実験の初日に、BV-2細胞を培養したフラスコで1x PBSで洗浄して調製します。次に、0.05%トリプシンEDTAを摂氏37度および5%CO₂でフラスコから剥がれるまでインキュベートします。細胞を培地に再懸濁し、上下に3〜5回ピペッティングします。

細胞をカウントし、200マイクログラム/ミリリットルのヘパリンを含む培地で最終濃度100,000細胞/ミリリットルの細胞懸濁液を調製します。96ウェル組織培養平底プレートにウェルあたり250マイクロリットルのこの細胞懸濁液を加えます。プレートを摂氏37度で5%CO₂で一晩インキュベートします。

以前に調製したpH色素タウ凝集体を氷上で解凍した後、無血清培地の条件ごとに65マイクロリットルで希釈して、500ナノモルの溶液を作ります。抗体を65マイクロリットルの無血清培地で希釈して、所望の濃度の2倍にします。pH色素タウ凝集体と抗体を96ウェルUボトムプレートで混合します。この希釈プレートを密封し、摂氏37度で一晩インキュベートします。

翌日、BV-2細胞を含む96ウェルプレートから培地を取り出します。各ウェルの細胞を100マイクロリットルの室温1x PBSで洗浄します。BV-2細胞プレートからPBSを除去します。マルチチャンネルピペットを使用して、125マイクロリットルの免疫複合体を希釈プレートから96ウェルBV-2細胞プレートの各ウェルに移し、摂氏37度で5%CO₂で2時間インキュベートします。

インキュベーション後、細胞から免疫複合体を取り除き、各ウェル内の細胞を100マイクロリットルの室温1x PBSで洗浄します。1x PBSを除去した後、50マイクロリットルの0.25%トリプシン-EDTAを加え、5%CO₂で摂氏37度で20分間インキュベートします。その後、200マイクロリットルの培養培地を加え、上下にピペッティングしてウェルを再懸濁し、細胞を切り離します。
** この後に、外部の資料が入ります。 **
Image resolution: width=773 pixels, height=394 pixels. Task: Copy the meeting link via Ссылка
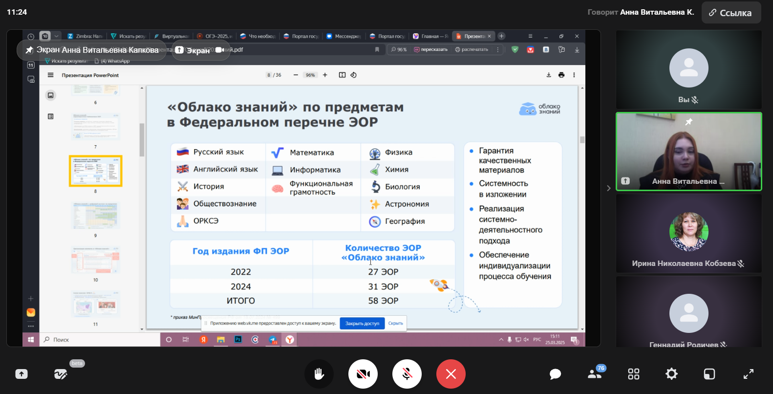pyautogui.click(x=731, y=13)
細胞を96ウェルUボトムプレートに移し、摂氏4度で5分間400倍gで遠心分離します。プレートを氷の上に置き、培地を取り除きます。150マイクロリットルの氷冷1x PBSを加え、摂氏4度で5分間400 gで再度遠心分離します。プレートを氷の上に置き、以前に添加した1x PBSを取り除き、ウェルあたり150マイクロリットルの氷冷PBSを加えて再度洗浄します。同じ条件下で再度遠心分離します。
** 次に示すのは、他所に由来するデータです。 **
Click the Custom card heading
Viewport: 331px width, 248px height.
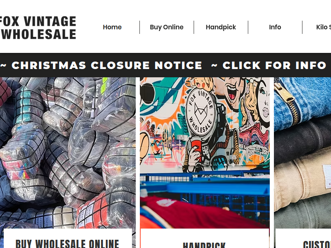(317, 244)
プレートを氷の上に置き、以前に添加したPBSを除去し、ウェルあたり150マイクロリットルのFACSバッファーを加えて細胞を洗浄します。再び400gで摂氏4度で5分間遠心分離します。プレートを氷の上に置き、以前に追加したFACSバッファーを取り除き、ウェルあたり200マイクロリットルのFACSバッファーに細胞を再懸濁します。直ちにFACSによる解析に進み、生細胞ゲートで20,000イベントを取得します。